AeroQuad build, part 3
- Building a quadcopter
- First steps with Arduino
- Quadcoper project rebooted
- AeroQuad build, part 1
- AeroQuad build, part 2
This is 6th post in a series about building an AeroQuad open source quadcopter, and it’s long overdue, considering that my quad has been in a flying state for almost a month.
In my last post, I summed up the things I still needed to do to get there:
- Connect motors to ESCs
- Add Arduino power feed to power distribution hub
- Create extra level for mounting the flight controller on the frame
So, the 3 motor-side wires on each ESC were extended using 14AWG silicone wire. Those wires run through the carbon fibre arms of the Talon V2 frame:
The connectors on the motors and on the wires just click together, and they are isolated with shrink wrap. However, this cannot be done at this stage, because the spinning direction of the motors has yet to be determined. The motors are first wired randomly, and later, when a motor turns out to spin in the wrong direction, two of the wires have to be switched. This procedure is part of the calibration, which I am (most conveniently) not going to cover in this post.
For the extra level, I bought some more materials:
- Epoxy plate, 1,5mm thick. Cost: € 12.99
- Some M3 Nylon Threaded Spacers. Cost: US$ 3.68
- Some M3x12mm Nylon Screws. Cost US$ 2.04
- M3 Nylon Nuts. Cost: US$ 0.80. Last 3 items added US$ 1.43 for shipping.
I cut a disc out of the epoxy plate, large enough to fit the flight controller, and fitted some nylon spacers on to it. I also added 4 holes for mounting the plate onto the Talon frame. The frame comes with some nylon spacers, meant for mounting a flight controller directly on top of it, and I use those positions for attaching the plate.
It is important to note which is the front side of the quad (see the small pencil-drawn arrow on the mounting plate). The flight controller has to be mounted with one specific side pointing forward. I will be flying in Quad-X mode, meaning that the front of the quad is in the middle between two arms. The mounting holes in the plate are positioned exactly right for this configuration.

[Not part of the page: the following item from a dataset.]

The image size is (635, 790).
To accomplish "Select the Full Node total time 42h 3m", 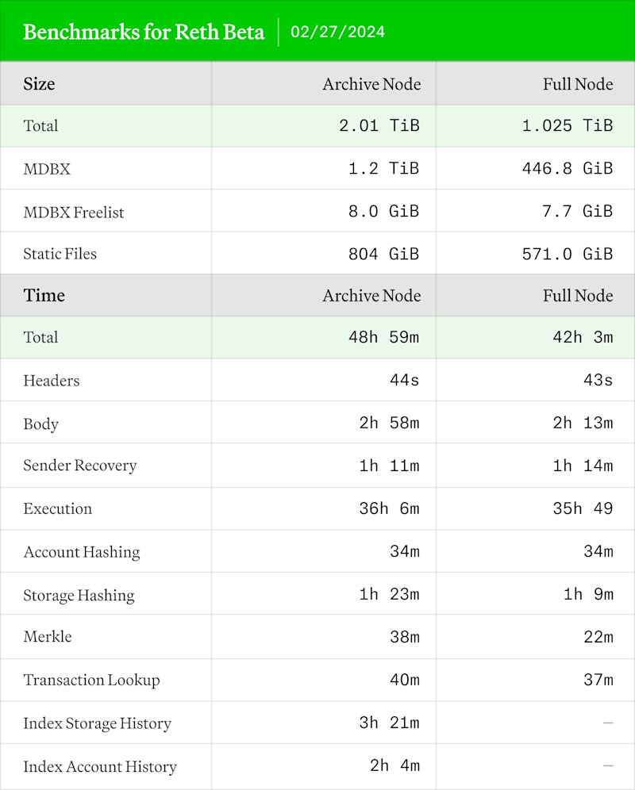I will pyautogui.click(x=583, y=337).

Here’s an idea of how it looks when everything is stacked together:
- Talon V2 frame with power distribution inside
- ESCs strapped on the top plate of the frame, with motor-side wires on the inside, and power supply and controller wires on the outside
- Epoxy plate mounted on the frame, with leads from the ESCs and the power supply wires for the Arduino coming through the hole in the center of the plate
- Arduino mounted on top of the plate
The AeroQuad shield is missing from this picture, as is one other important part: the 2.4 Ghz receiver!
I actually forgot about the receiver when I placed my last order with Hobbyking, and this meant I had no wires to hook the receiver up to the flight controller. Add to your shopping list:
- 10CM Male to Male Servo Lead (JR) 26AWG (10pcs/set). Cost: US$ 4.51 + US$ 1.43 shipping.

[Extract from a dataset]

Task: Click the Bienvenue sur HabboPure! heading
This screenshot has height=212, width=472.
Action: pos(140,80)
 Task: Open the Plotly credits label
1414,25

Now, putting it all together is not very difficult anymore. The things I’m going to skip for now are:
- Adding a battery. I use a strap to attach it to the bottom plate of the frame.
- Wiring the motors and the receiver to the AeroQuad shield
- Calibrating the quad and all of the sensors with the AeroQuad Configurator software
- Pairing transmitter and receiver and configuring AUX channels on the transmitter
- Adding propellors
Fast forward to the (more or less) finished product:
Its maiden flight was on 8 September 2013.
Total expenses: US$ 593.04 + € 25.89, but that excludes some things I forgot to count:
- 3.5mm polymax connectors
- Lots and lots of tie-wraps 🙂
I think I’ll dedicate a later post to the complete shopping list.